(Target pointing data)

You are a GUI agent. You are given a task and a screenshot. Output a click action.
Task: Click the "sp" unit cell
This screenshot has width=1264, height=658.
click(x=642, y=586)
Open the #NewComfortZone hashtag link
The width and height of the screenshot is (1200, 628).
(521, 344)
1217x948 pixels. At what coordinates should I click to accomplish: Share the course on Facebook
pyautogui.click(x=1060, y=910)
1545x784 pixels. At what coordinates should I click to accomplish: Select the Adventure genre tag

**Short problem**
Show each line of the records that contains the string "should". Case counts.

**Full response**
1217x948 pixels. At what coordinates should I click to accomplish: Share the course on Facebook
1545x784 pixels. At what coordinates should I click to accomplish: Select the Adventure genre tag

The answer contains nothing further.